I've always wanted to slip this disclaimer in in one of my blog posts, that I am aware I have a terrible whining problem, and always have, and that most people from St John's, and this is one of the qualities I find most admirable in my old schoolmates, are, like my wife, most decidedly not whiners, and are generally competent and achieve above-average success as adults. It is a very fine school for people who understand how to work and have a strong connection to areas of life outside of the college. Our students of this description tend to do very well in the world, and contribute to society in substantial ways. The college even helps its many alumni who are lazy, delusional, emotionally needy and frightened of most aspects of regular American society to lead a far more bearable life than they would likely have been able to manage without it; but it can only do so much.
The whole of the Virgil monument. I did think this commanding depiction of Virgil seemed a little out of sync with his traditional reputation as a lover of the quiet, rural life. This is located in a large park adjacent to the old part of town. It was the last thing we saw before heading back to the train station.
My ingenious plan to make it back to Verona in time for the bus did not proceed entirely smoothly. First of all, even though the two cities are just 30 miles apart, the main train lines that they lie on are separate. There is a branch line that runs between the two cities as a kind of local. However it only runs a couple of times on Sunday. Then of course, Mussolini not being in charge of the country anymore, the trains did not run on time, and as there was no one else waiting in the station, including, at that point, the people in the ticket booth, this girl was not too happy with me, and was dubious that any train was going to Verona that day at all, though the posted schedule in the station indicated that one indeed ought to be arriving imminently.
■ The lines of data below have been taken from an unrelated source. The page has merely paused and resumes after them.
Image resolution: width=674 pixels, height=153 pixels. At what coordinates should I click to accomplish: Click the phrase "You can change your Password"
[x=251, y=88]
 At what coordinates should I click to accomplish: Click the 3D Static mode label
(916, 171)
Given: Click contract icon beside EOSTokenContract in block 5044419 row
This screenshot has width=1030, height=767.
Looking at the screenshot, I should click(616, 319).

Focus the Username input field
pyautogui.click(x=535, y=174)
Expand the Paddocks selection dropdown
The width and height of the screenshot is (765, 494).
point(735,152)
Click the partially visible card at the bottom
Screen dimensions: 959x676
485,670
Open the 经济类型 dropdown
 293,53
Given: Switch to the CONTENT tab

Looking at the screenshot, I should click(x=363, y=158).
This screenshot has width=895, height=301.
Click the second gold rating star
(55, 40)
I wait in the empty station. Needless to say the train did come, and we did make it to Verona on time, though barely--the other passengers were already seated on our bus when we pulled in. The ride between the two cities through the farmland of the Po Valley was ungodly beautiful and evocative of myriad things about Europe and Western Civilization that I had presumed to be over, and that I still presume will be over soon enough, but boy did it take its time getting there. This was not one of those high-speed trains zipping across the Euro-countryside that so much is made of. No, this was decidedly retro.
Behind the Chiesa di Santa Maria di Piedigratta in Naples (near the Mergellina subway station, it looks like) there is a Roman grotto in which one of the monuments is traditionally called Virgil's tomb. It is not, actually, but it has been referred to as such since the 1100s, and it is still maintained with a certain amount of reverence, so I am going to count it. Besides, I don't have a lot of sites in Naples on my list, and I want all the excuses to make it there someday that I can get.